It’s okay to give up on commitment.
That is, if you believe that lie.
It’s hard not to.
We’re surrounded by options all the to be bought out of our overbearing cellphone contracts, rescued out of a bad timeshare decision or litigated out of our marriages.
You don’t really have to “commit” to anything anymore.
- Lease a vehicle instead of own one.
- Send food back to the kitchen at every restaurant.
- Sign an auto estimate with a mechanic so they can tell you the parts you need to fix your car… so you can go shop for the parts cheaper and have your buddy do the work for free.
- Hang onto the box of whatever you bought so you can upgrade it in a few months simply by showing your receipt and saying, “I wasn’t satisfied with it.”
- Leave any conversation or situation that becomes argumentative.
You may be able to make an argument for some of those things. I wouldn’t argue back. I’m sure a few have reasons for them.
What I’m more pointing out is when this becomes our mindset culturally it will eventually make its way into the church… perhaps even through you.
- Is there a “return policy” when people sign up to serve doing something and get tired of it? Should/shouldn’t there be?
- Is church membership really about the long haul… or is a “temporary contract” about agreeing to do life with each other until something frustrates you? Should/shouldn’t it be?
- Is your role in ministry fixed and constant, or do you believe you can “exchange it” for something you like better? Should/shouldn’t it be?
Again, I’m not saying this is uncommon.
I’m asking if God would consider it Normal.
Once the frustrations of life kick in, we start looking for the fine print that gives us an out. Along the way, we water down the value of something we once were passionate about as nothing more than a “purchase gone bad”.
Is our serving missing something… such as serving?
We can rejoice, too, when we run into problems and trials, for we know that they help us develop endurance. And endurance develops strength of character, and character strengthens our confident hope of salvation. And this hope will not lead to disappointment. For we know how dearly God loves us, because he has given us the Holy Spirit to fill our hearts with his love. (Romans 5:3-5)
Dear brothers and sisters,[a] when troubles of any kind come your way, consider it an opportunity for great joy. 3 For you know that when your faith is tested, your endurance has a chance to grow. So let it grow, for when your endurance is fully developed, you will be perfect and complete, needing nothing. (James 1:2-4)

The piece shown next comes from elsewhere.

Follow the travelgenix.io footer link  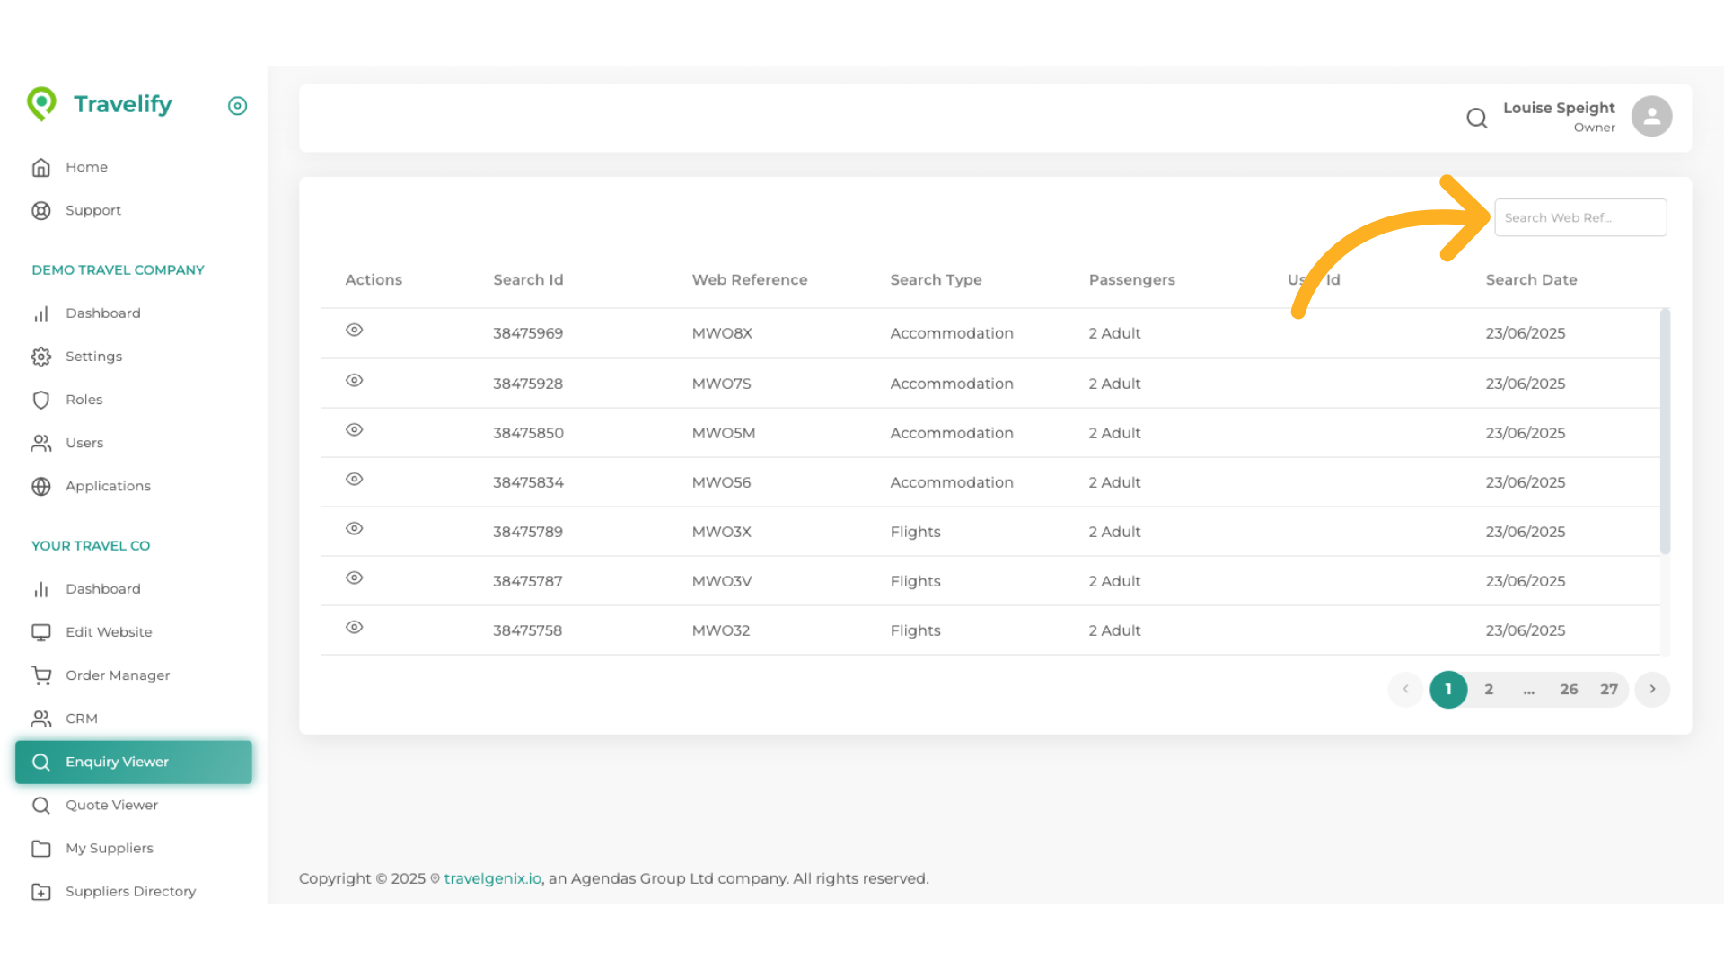(x=492, y=878)
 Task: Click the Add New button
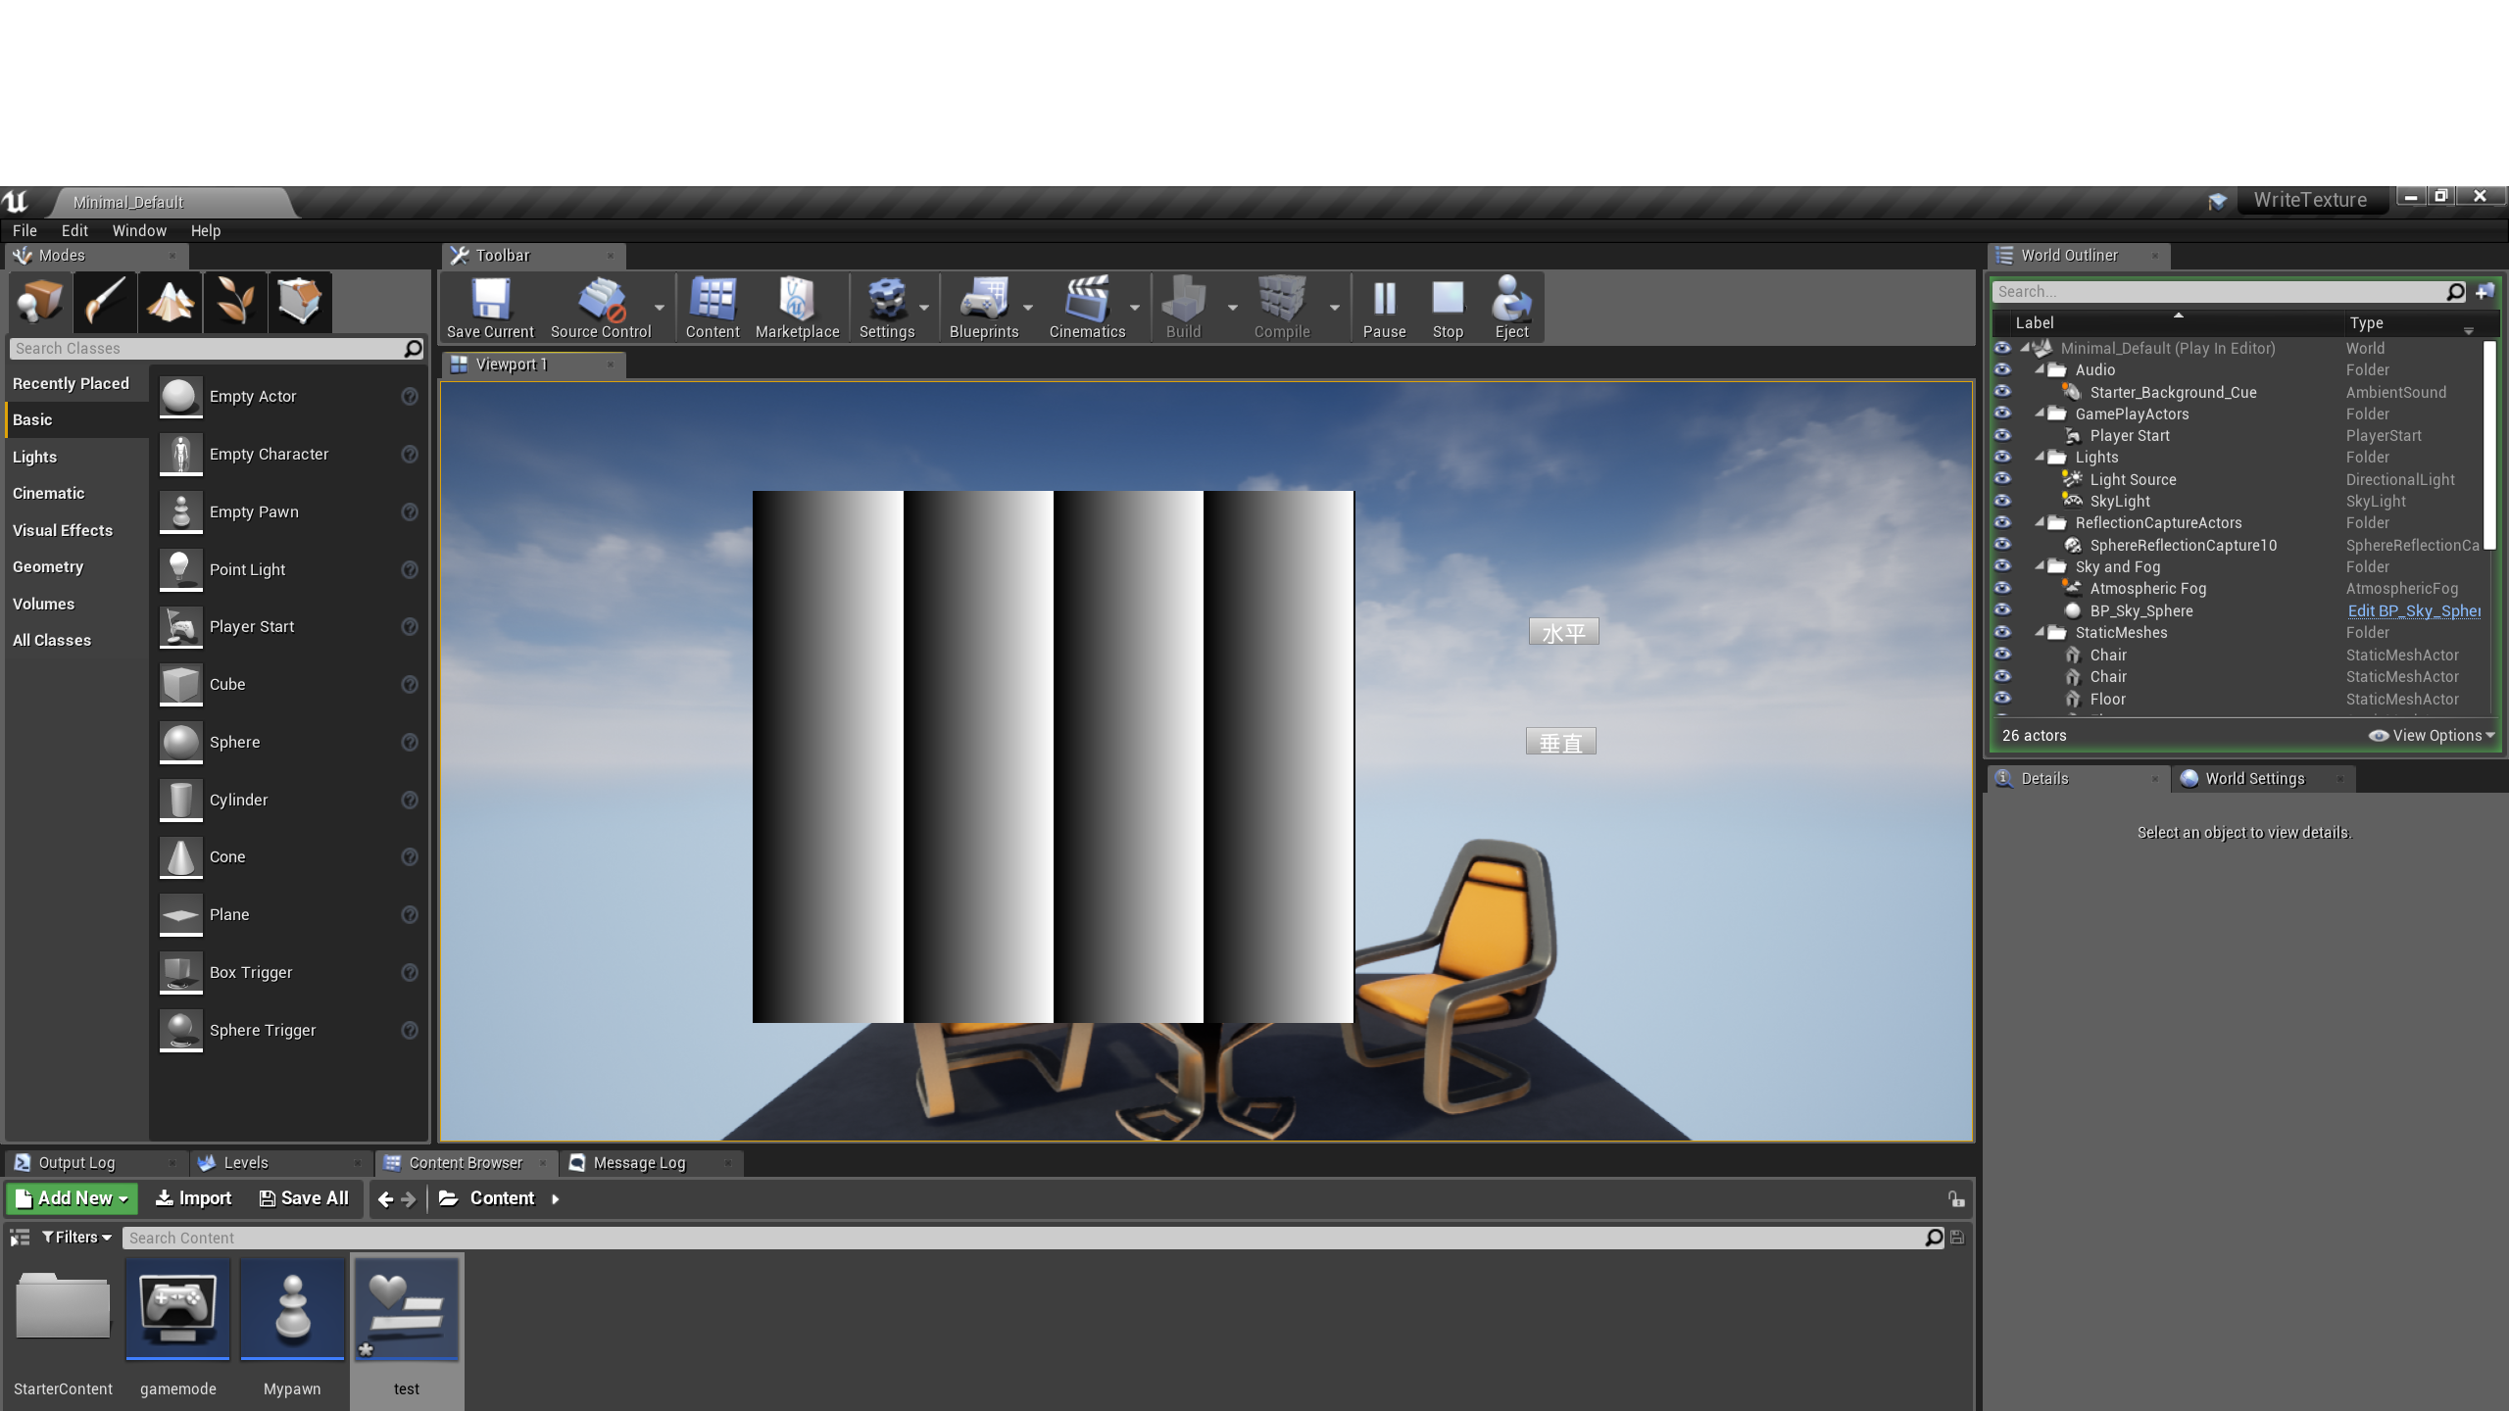[x=73, y=1198]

Therefore, since we are surrounded by such a huge crowd of witnesses to the life of faith, let us strip off every weight that slows us down, especially the sin that so easily trips us up. And let us run with endurance the race God has set before us. We do this by keeping our eyes on Jesus, the champion who initiates and perfects our faith. Because of the joy awaiting him, he endured the cross, disregarding its shame. Now he is seated in the place of honor beside God’s throne. Think of all the hostility he endured from sinful people;[c] then you won’t become weary and give up. (Hebrews 12:1-3)
I’m continuously saddened by pastors and youth workers who look for loopholes that let them out of their commitments. We come up with ridiculous reasons that we spray spiritual perfume onto, such as how our dissatisfaction is “God’s way of telling us to move on.” Perseverance, carrying our cross, extending love to our enemies and demonstrating forbearance are things we’re just not interested in.
And so… every summer the pieces move around the chess board. Ministers trade one job for another. Congregation members start attending somewhere “more ________.”
Teenagers and kids take it all in.
When commitment doesn’t matter at home or at church, what messages are we forming into the critical periods of a student’s development? What are we saying does and doesn’t really matter? How does this affect their image of God?
Does God ever completely give up on us? If not, why would we live any differently?
Instead of blaming society for all of this, how about we start owning how we contribute to the mess?